If you need a hotel in Aranyaprathet, try either the comfortable fan and air-con rooms at Inter Hotel at 108/7 Thanon Chatasingh (037 231291, www.ourweb.info/interhotel ; fan Price: B250-400, air-con Price: B400-600), or the cheaper en-suite rooms at Aran Garden II, 110 Thanon Rat Uthit (fan Price: under B250, air-con Price: B250-400).

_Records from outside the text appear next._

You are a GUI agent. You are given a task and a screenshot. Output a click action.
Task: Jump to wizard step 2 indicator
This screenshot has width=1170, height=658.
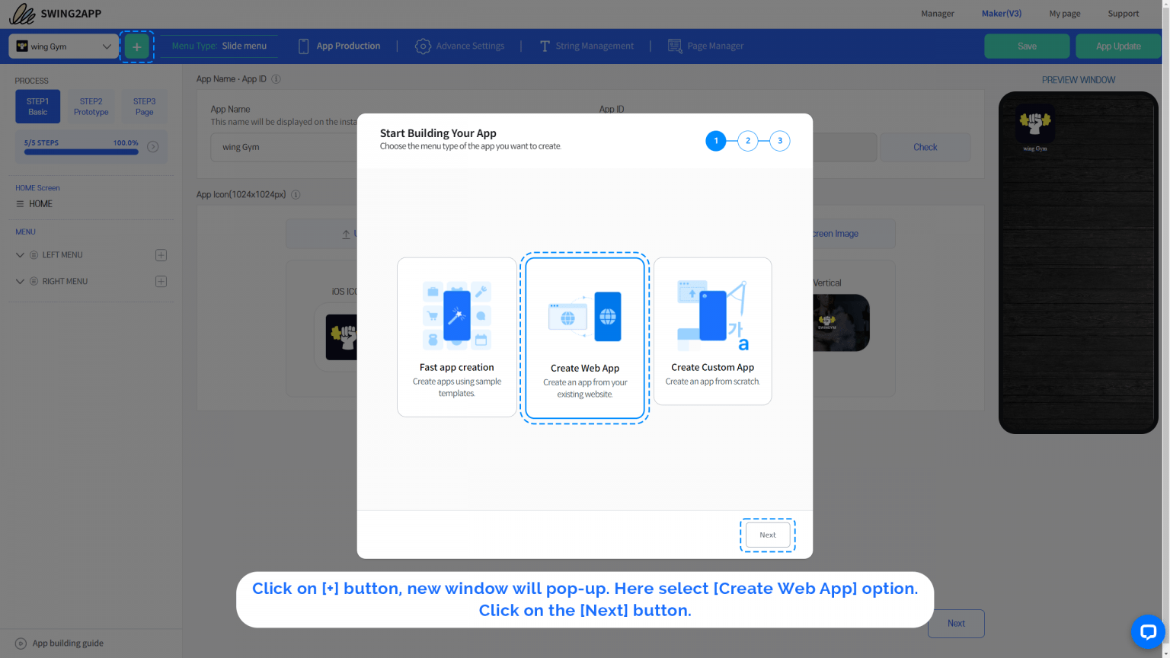(x=747, y=141)
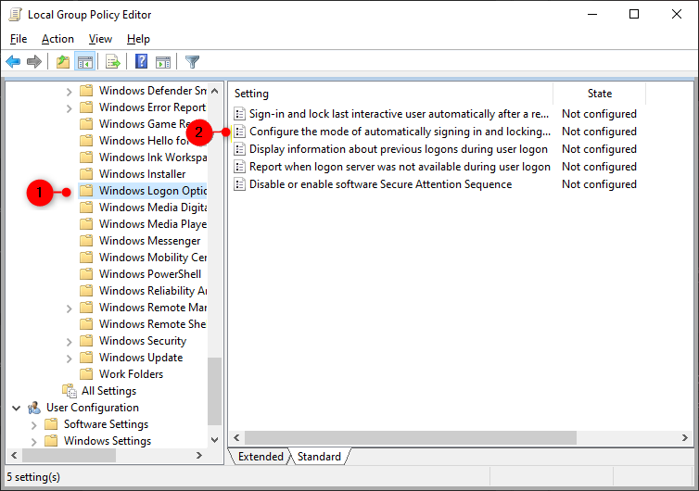699x491 pixels.
Task: Click the Filter funnel toolbar icon
Action: click(x=192, y=62)
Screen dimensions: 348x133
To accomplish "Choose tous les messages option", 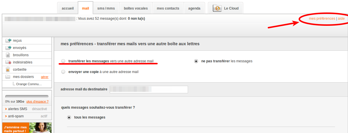I will tap(69, 117).
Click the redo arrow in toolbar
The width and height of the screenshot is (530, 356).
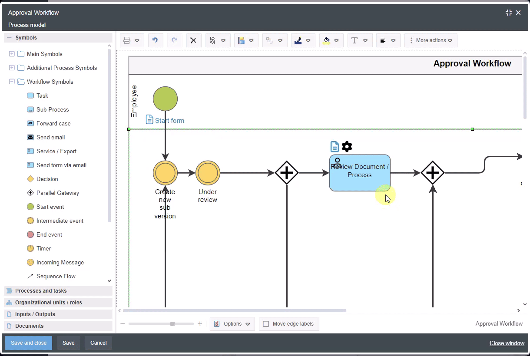pyautogui.click(x=174, y=40)
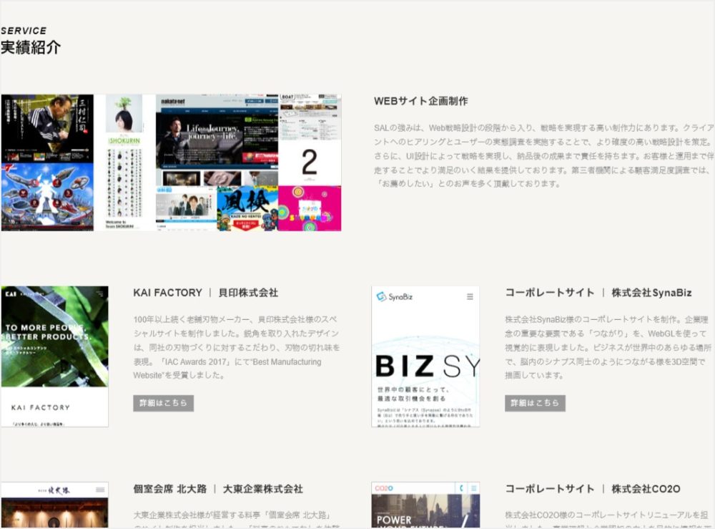Click the pink colorful circles tile in collage
The width and height of the screenshot is (715, 529).
[309, 208]
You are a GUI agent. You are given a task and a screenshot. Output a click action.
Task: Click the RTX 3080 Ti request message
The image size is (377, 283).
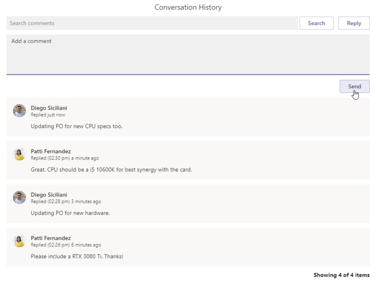(x=77, y=256)
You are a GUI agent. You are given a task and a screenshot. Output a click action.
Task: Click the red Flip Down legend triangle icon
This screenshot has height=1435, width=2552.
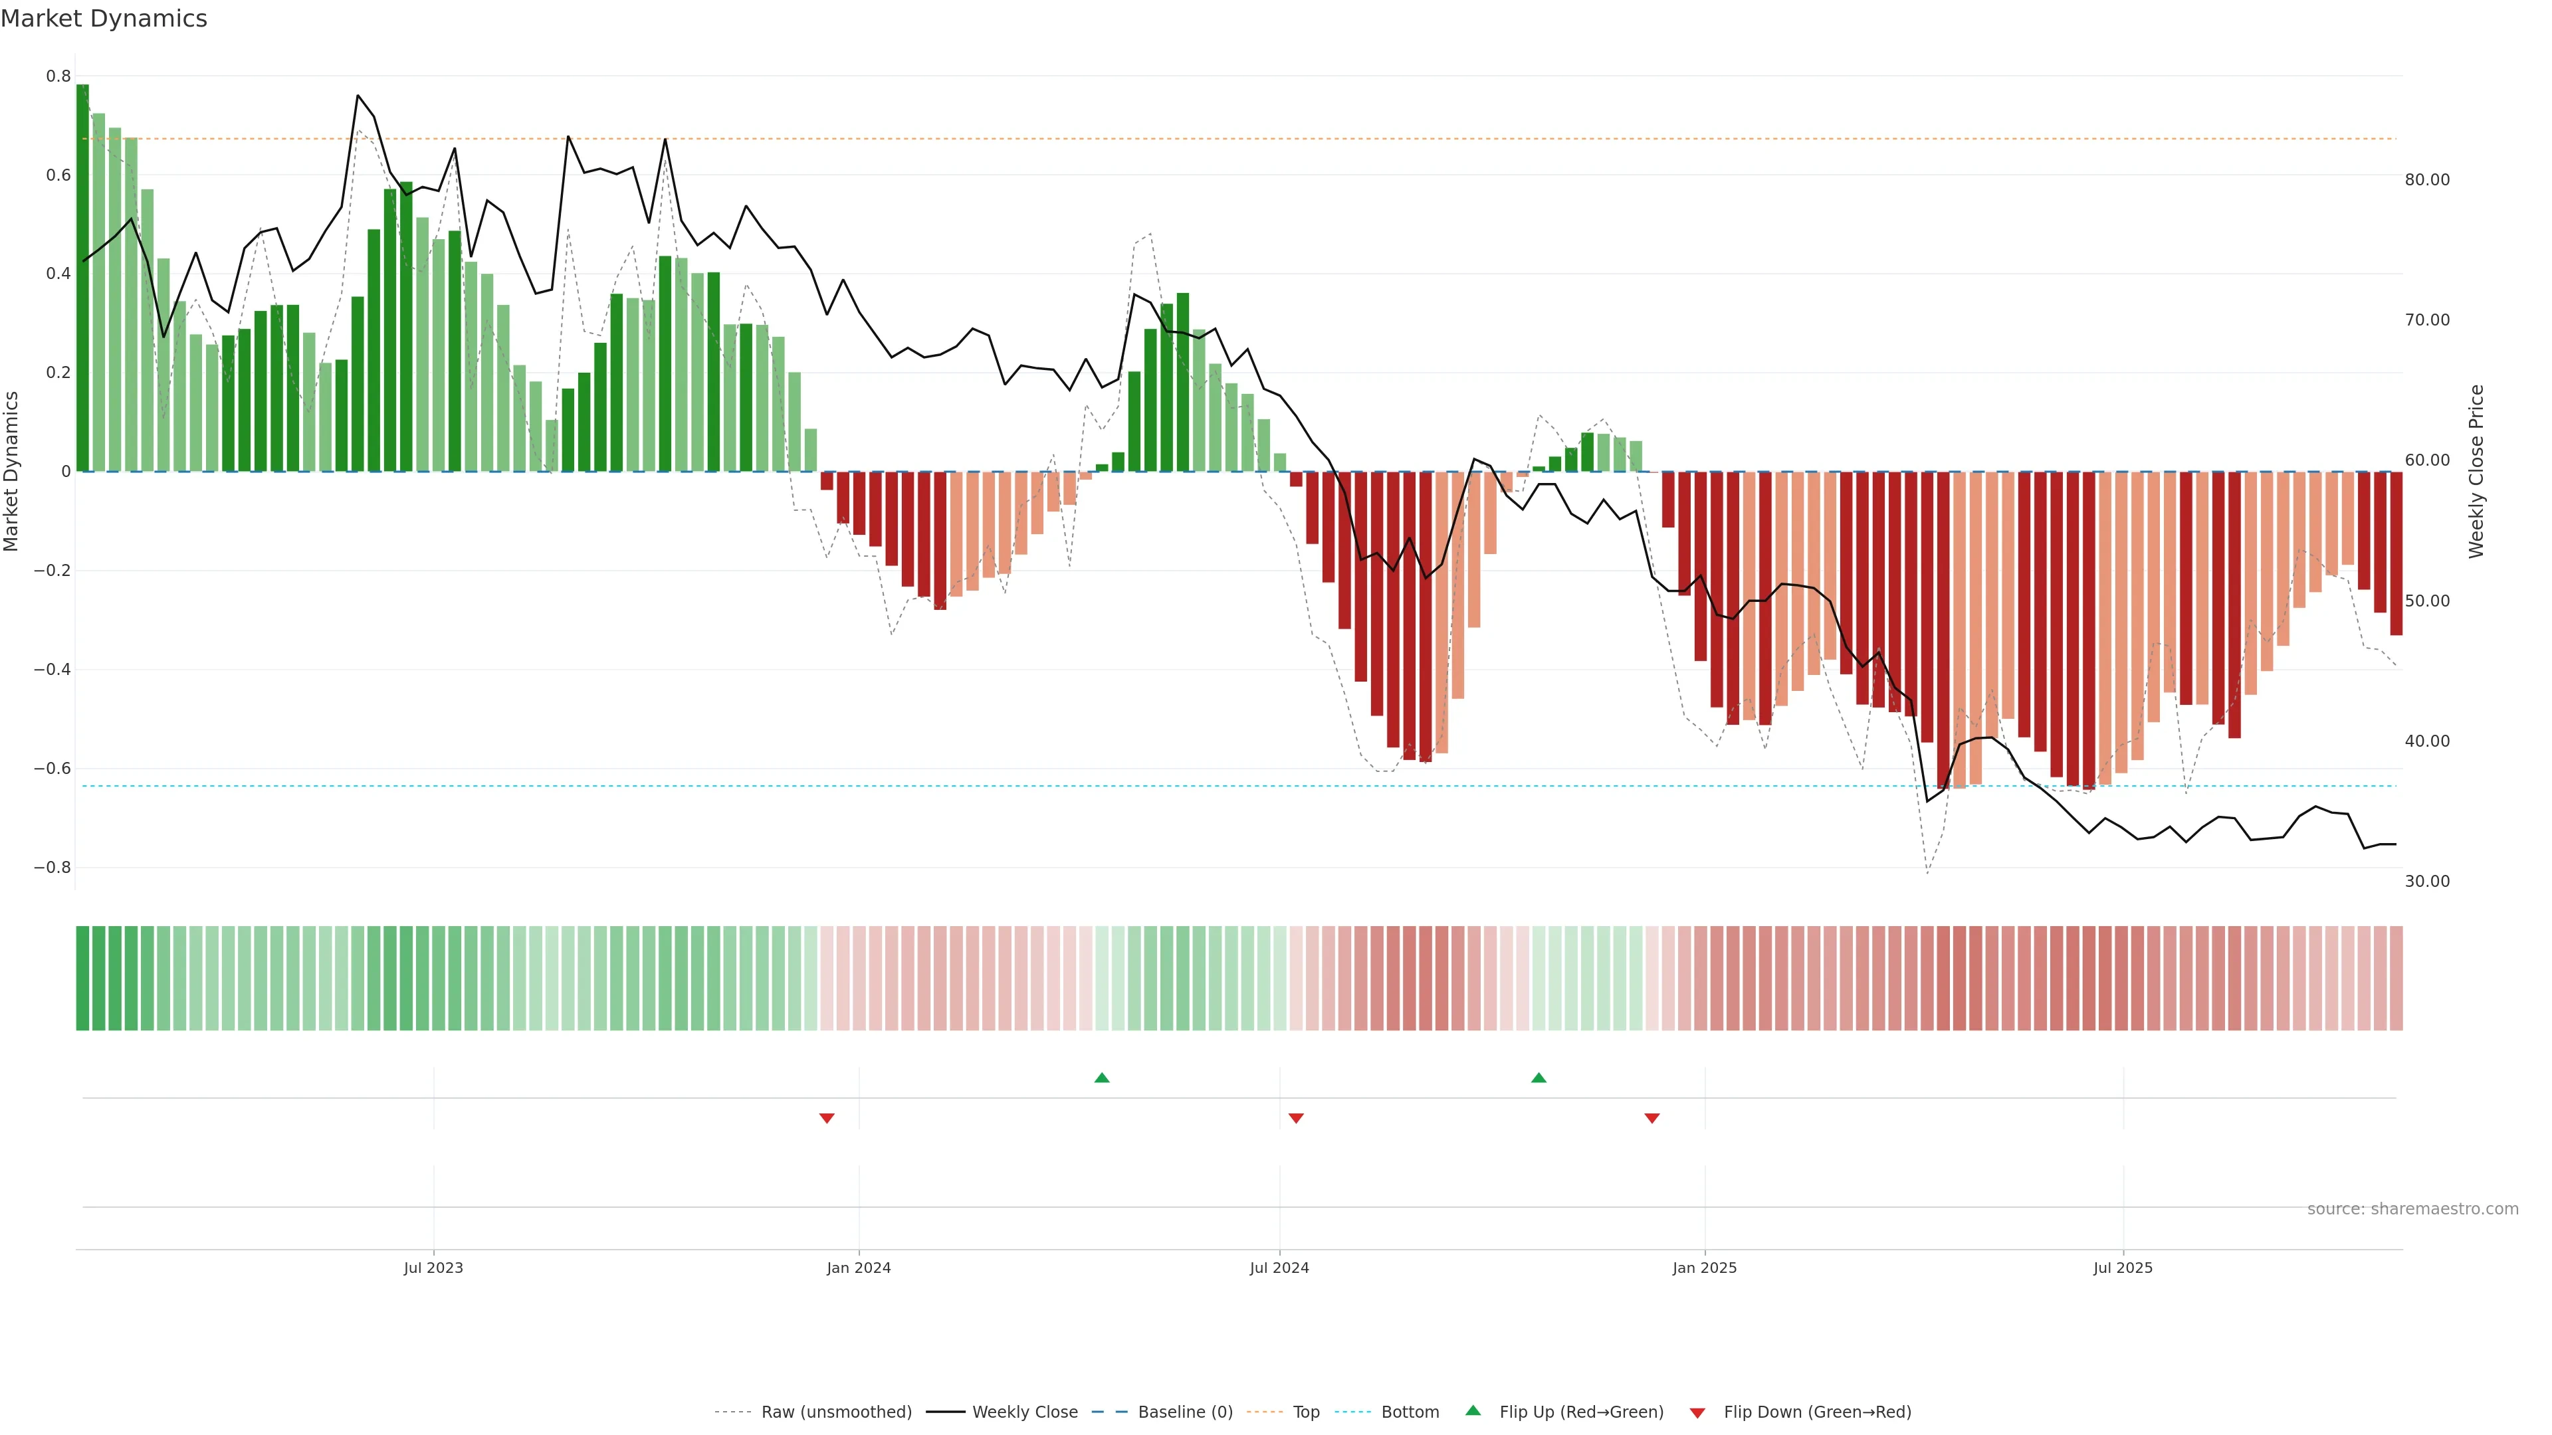click(x=1697, y=1413)
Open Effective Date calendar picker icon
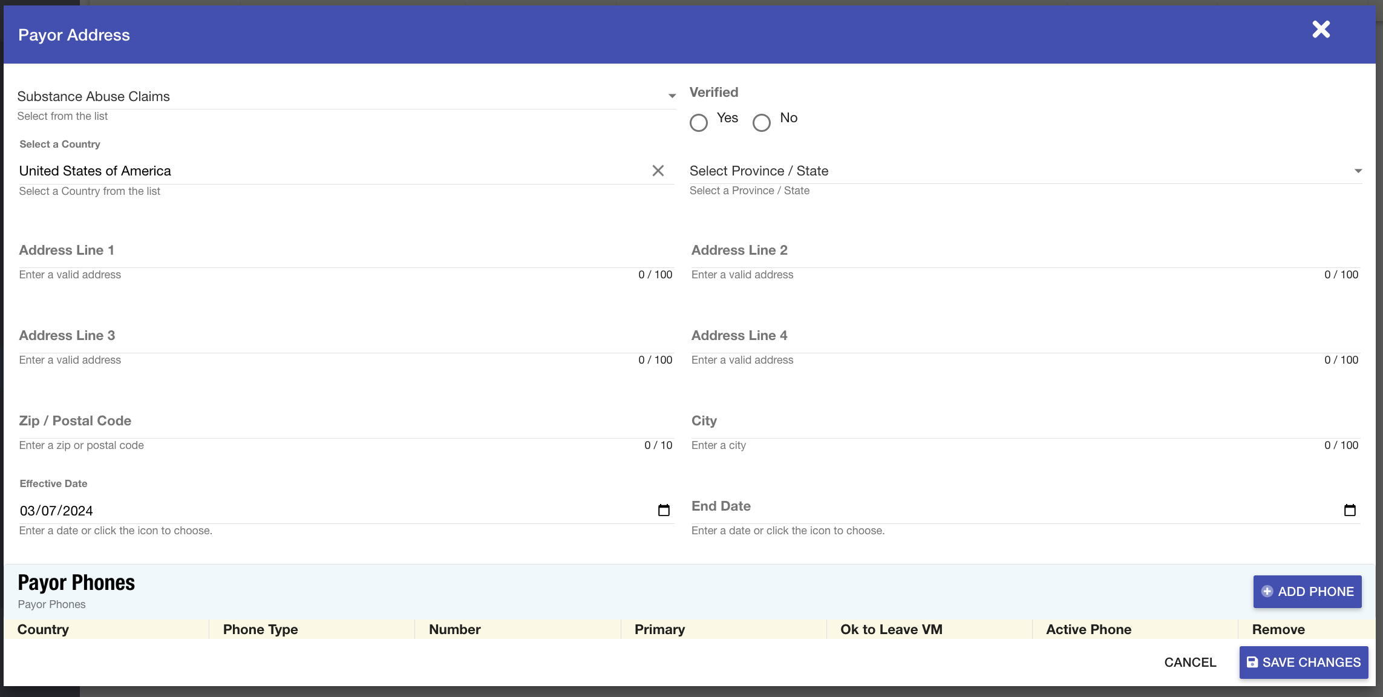 click(x=664, y=510)
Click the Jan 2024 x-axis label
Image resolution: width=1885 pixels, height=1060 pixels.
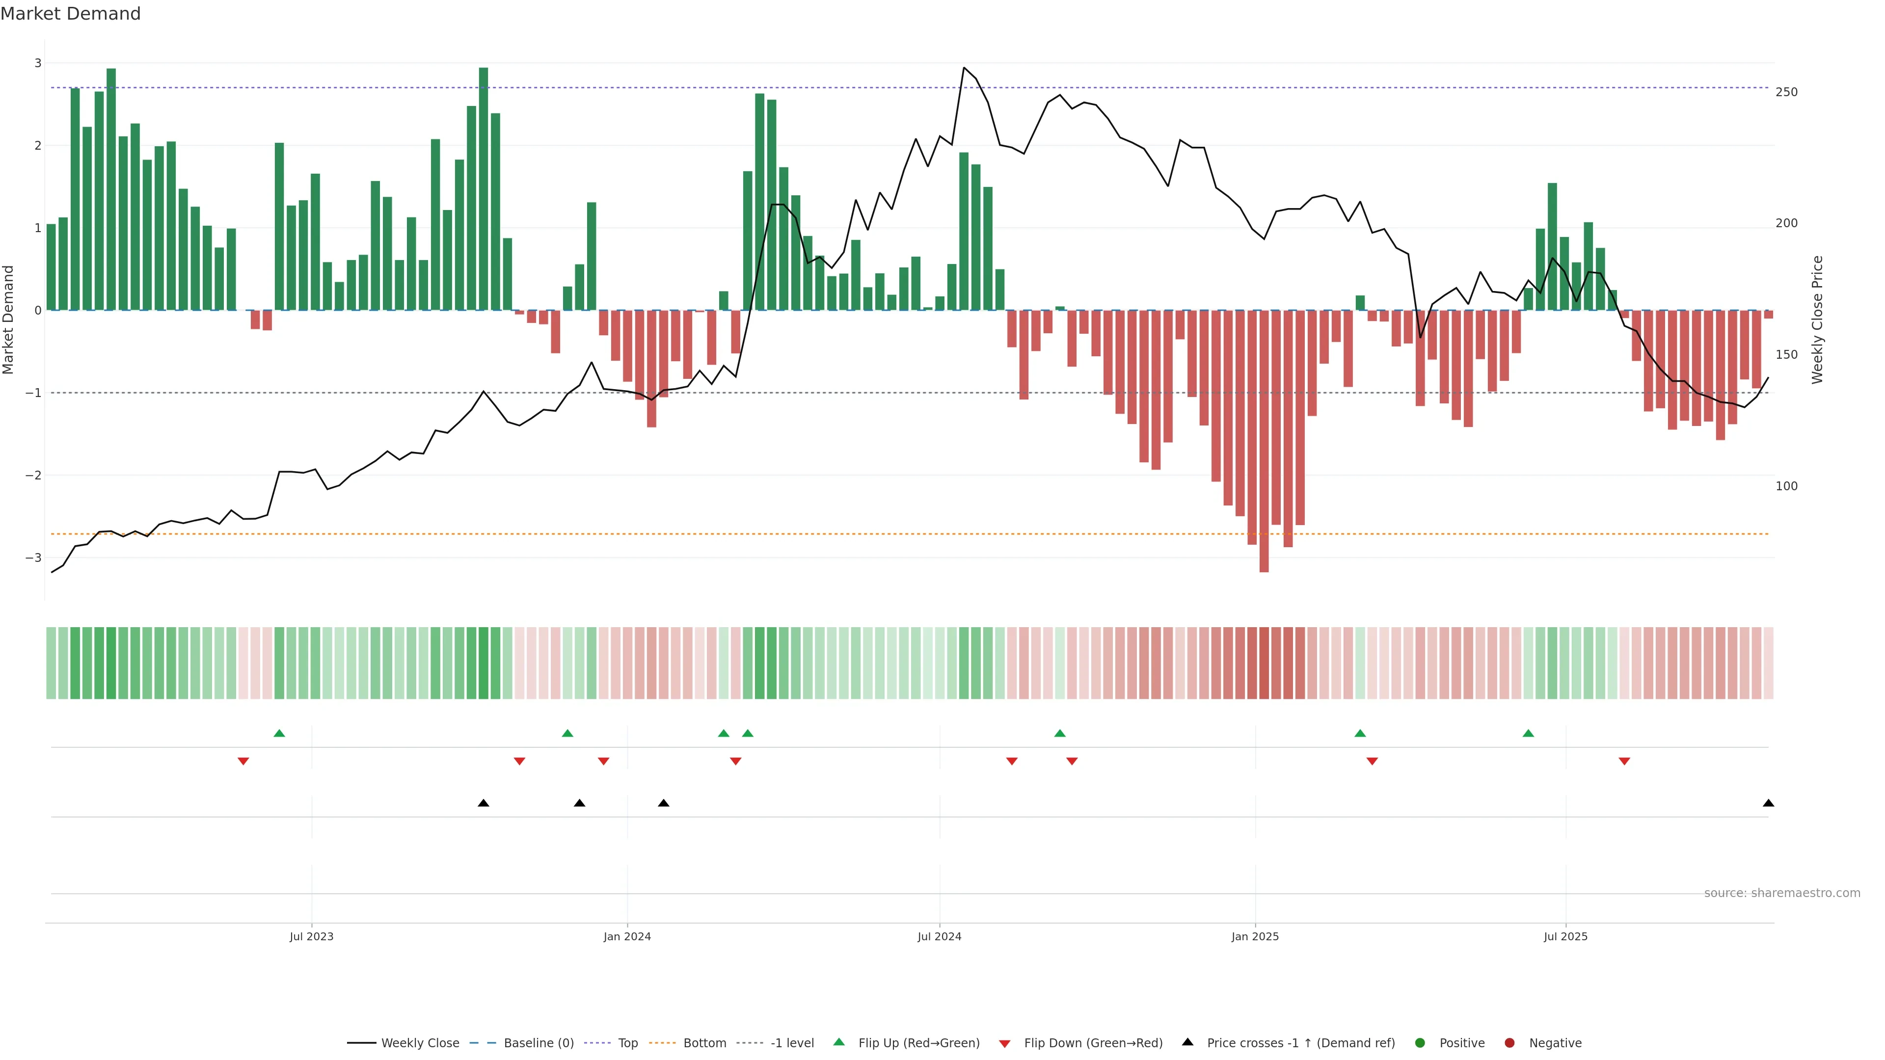627,936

Travelling to Aranyaprathet from east-coast towns, the easiest route is to take a bus from Chanthaburi (which has good connections with Trat, Rayong and Pattaya) to the town of Sa Kaew, 130km to the northeast, and then change to one of the frequent buses for the 55-kilometre ride east to Aranyaprathet. From Bangkok, you can travel to Aranyaprathet by train (2 daily; 6hr), though you'll need to catch the 5.55am to ensure reaching the border before 5pm; the other leaves at 1.05pm. Return trains depart Aranyaprathet at 6.35am and 1.35pm. Tuk-tuk taxis will take you the 4km from the train station to the border post. Alternatively, take a bus from Bangkok's Northern (Mo Chit) Bus Terminal to Aranyaprathet (at least hourly; 4hr 30min), then a tuk-tuk from the bus station to the border. The last Aranyaprathet– Bangkok bus leaves at 7pm. It's also possible to buy a through ticket to Siem Reap from Trat and Ko Chang, or from Thanon Khao San in Bangkok (B200–600), but this option is dogged by scams (including a visa "service charge"), can take up to 10 hours longer than doing it independently, often travels via the less convenient Pailin or O'Smach border crossings instead, and nearly always uses clapped-out buses or even pick-ups on the Cambodian side, despite the promised "luxury bus".